- Date: October 27 – November 2
- Edition: 11th
- Category: WTA Tier III
- Draw: 30S (32Q) / 16D (4Q)
- Prize money: US$170,000
- Surface: Carpet – indoors
- Location: Quebec City, Canada
- Venue: Club Avantage Multi-Sports

Champions

Singles
- Maria Sharapova

Doubles
- Li Ting / Sun Tiantian
| Tournoi de Québec |

= 2003 Challenge Bell =

The 2003 Challenge Bell was a women's tennis tournament played on indoor carpet courts at the Club Avantage Multi-Sports in Quebec City in Canada that was part of Tier III of the 2003 WTA Tour.

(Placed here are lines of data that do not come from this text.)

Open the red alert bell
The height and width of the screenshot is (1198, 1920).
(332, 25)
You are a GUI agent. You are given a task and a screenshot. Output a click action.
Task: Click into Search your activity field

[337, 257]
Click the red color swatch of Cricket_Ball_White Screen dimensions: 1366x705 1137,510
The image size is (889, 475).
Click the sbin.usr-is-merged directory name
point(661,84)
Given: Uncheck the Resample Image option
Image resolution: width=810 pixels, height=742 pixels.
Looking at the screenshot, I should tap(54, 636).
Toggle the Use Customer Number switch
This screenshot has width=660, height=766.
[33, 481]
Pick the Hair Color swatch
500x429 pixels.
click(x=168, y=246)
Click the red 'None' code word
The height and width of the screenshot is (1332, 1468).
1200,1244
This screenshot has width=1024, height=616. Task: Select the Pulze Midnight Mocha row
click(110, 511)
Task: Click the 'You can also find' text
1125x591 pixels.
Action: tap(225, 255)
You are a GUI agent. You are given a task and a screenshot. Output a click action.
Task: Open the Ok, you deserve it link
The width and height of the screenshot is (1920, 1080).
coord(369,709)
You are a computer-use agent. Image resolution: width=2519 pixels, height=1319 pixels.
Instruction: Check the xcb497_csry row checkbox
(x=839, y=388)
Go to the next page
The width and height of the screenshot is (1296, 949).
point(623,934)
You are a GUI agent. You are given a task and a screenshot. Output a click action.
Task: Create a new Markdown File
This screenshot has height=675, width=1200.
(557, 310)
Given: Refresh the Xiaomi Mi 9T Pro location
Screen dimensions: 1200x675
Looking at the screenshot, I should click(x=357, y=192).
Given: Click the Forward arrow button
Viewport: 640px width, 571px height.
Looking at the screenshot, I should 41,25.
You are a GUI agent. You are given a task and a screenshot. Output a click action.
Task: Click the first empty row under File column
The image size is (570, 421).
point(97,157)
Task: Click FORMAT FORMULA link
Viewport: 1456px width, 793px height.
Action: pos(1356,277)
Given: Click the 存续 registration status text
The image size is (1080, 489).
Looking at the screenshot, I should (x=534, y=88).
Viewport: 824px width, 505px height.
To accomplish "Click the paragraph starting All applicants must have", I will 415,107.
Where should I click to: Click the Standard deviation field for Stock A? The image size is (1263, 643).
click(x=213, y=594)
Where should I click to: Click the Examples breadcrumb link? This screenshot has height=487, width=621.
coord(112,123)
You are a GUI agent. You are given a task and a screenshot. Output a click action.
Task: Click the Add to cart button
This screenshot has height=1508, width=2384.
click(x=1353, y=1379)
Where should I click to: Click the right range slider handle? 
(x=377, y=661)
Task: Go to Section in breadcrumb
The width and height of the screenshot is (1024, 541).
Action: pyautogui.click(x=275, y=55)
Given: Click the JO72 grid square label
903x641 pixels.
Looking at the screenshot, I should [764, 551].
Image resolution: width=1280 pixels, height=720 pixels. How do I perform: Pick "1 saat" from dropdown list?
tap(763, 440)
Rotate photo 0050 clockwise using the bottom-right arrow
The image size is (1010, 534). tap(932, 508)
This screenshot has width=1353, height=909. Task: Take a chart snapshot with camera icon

It was the 11th edition of the Challenge Bell, and was held from October 27 through November 2, 2003. Second-seeded Maria Sharapova won the singles title.

==Finals==
===Singles===

RUS Maria Sharapova defeated VEN Milagros Sequera, 6–2, retired
- It was Sharapova's 2nd title of the year and the 2nd of her career.

===Doubles===

CHN Li Ting / CHN Sun Tiantian defeated BEL Els Callens / USA Meilen Tu, 6–3, 6–3
- It was Li's 2nd title of the year and the 2nd of her career. It was Sun's 2nd title of the year and the 2nd of her career.